Updated

Every eight minutes in the United states, a child is given the wrong dose of medication, according to a new study.

The study, published in the journal Pediatrics, looked a decade of data from 50 U.S. poison control centers and found that between  2002 and 2012, caregivers incorrectly gave medication to an average of 63,358 children under the age of six.

“Initially as clinicians, we noticed that we were seeing more of these in our own center and in our own practice,” study author Henry Spiller, director of the Central Ohio Poison Center at Nationwide Children’s Hospital in Columbus, Ohio, told FoxNews.com. “We pulled the national data to see how large of a problem this is.”

About 82 percent of the errors involved liquid formula, followed by tablets, capsules and caplets, which accounted for about 15 percent of the mistakes. Medication included ibuprofen, Tylenol, cough and cold medicine, asthma medications, as well as drugs for attention deficit hyperactive disorder (ADHD).

Errors were most common among children younger than a year old.

Parents with children among that age group typically aren’t familiar with the medications they’re administering, and, regardless of whether they’re new parents or have added another child to the family, they’re hurried and easily distracted when administering the medicine, Spiller said.

More than 25 percent of errors were due to what Spiller called “double-dosing.”

“What typically happens is, the mother goes in and gives the children a dose, then cares for another kid or makes dinner. The father comes in and wants to help and gives the child a dose. And then they talk, and they found they double-dosed their child,” Spiller explained.

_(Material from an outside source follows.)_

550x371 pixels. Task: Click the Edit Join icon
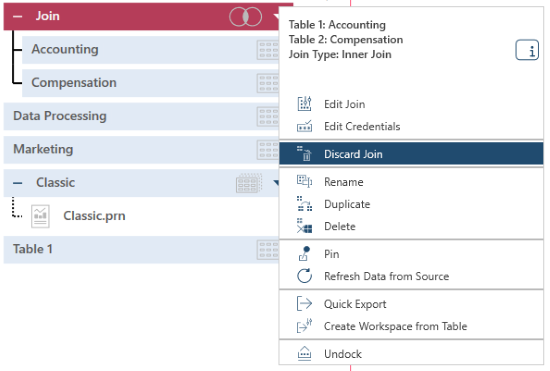(304, 104)
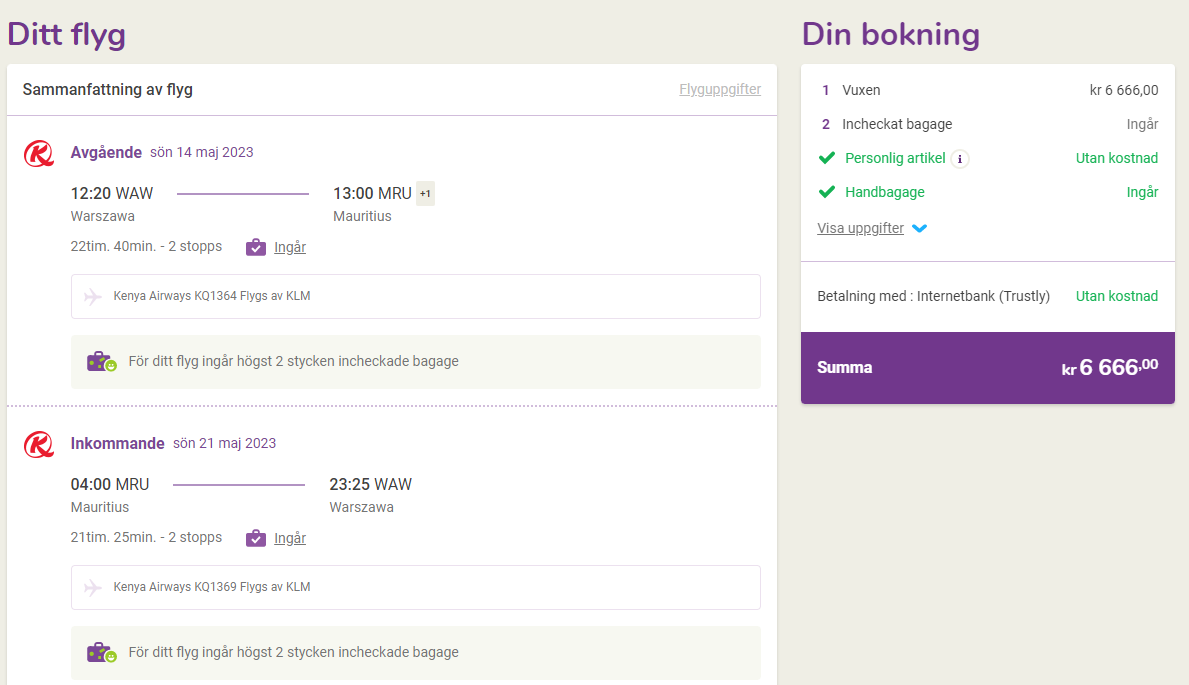Click the purple Summa total bar
The height and width of the screenshot is (685, 1189).
[x=987, y=368]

Researchers encouraged medication scheduling and communication among caregivers to remedy that mistake.

Other times, caregivers credited poor package labeling or difficulty reading measurements on pre-provided cups for liquid medication.

The Centers for Disease Control and Prevention (CDC), along with other professionals and academics in the industry, are working to reduce these types of errors. Their recommendations include standardizing measurements for liquid medication to millimeters rather than teaspoons or tablespoons, and placing zeroes before decimal points on dosage labels.

“The science on how to label and package and dispense and administer medicines— it’s not that sophisticated, it’s not that fancy,” study author Marcel Casavant, medical director of the Central Ohio Poison Center and the chief of toxicology at Nationwide Children’s Hospital, told FoxNews.com. “It’s disappointing to see that these errors are still happening. The measurements are still confusing; it’s hard to read these. It shows there’s still an awful lot of room for manufacturers to make an improvement.”

The study did note a decrease of about 66 percent of errors involving cough and cold medicine from 2005 to 2012. Researchers attributed that improvement to manufacturers’ educational campaigns, as well as recommendations from the American Academy of Pediatrics (AAP) and the U.S. Food and Drug Administration (FDA) not to give young children cough and cold medicine.

But over the full course of the study, data show about a 43 percent increase in mistakes made among pain relievers and allergy medications.

Poison control centers didn’t follow about 73 percent of the cases after the initial call, which implies that those cases did not require further medical care. About 20 percent of the cases resulted in no clinical effects, while about 0.7 percent, or 4,549 cases, resulted in serious medical outcomes. Twenty-five cases resulted in the death of a child.

More serious issues, like cardiac problems, arose when a stimulant, such as an ADHD drug, was administered to the wrong child, Spiller pointed out.

Michael Beuhler, medical director of the Carolinas Poison Center in North Carolina, who was not involved in the Pediatrics study, said he wasn’t surprised by these findings but that they point to the importance of reporting medication errors.

Poison centers are independent of government agencies, so barring situations where a child may be endangered, parents who call to report a medication mistake should not be concerned about law enforcement intervening, Beuhler told FoxNews.com. The centers are also bound by the Health Insurance Portability and Accountability Act (HIPAA), which protects callers’ private information.

Beuhler also advised caregivers against Googling remedies in lieu of calling a poison center after making a medication mistake.

“We’ve had some close misses where people have found the wrong information on the Internet,” Beuhler said. “These are relatively rare, but they are happening.”

“The well-intended caller has nothing to worry about,” Beuhler added. “Only good will come.”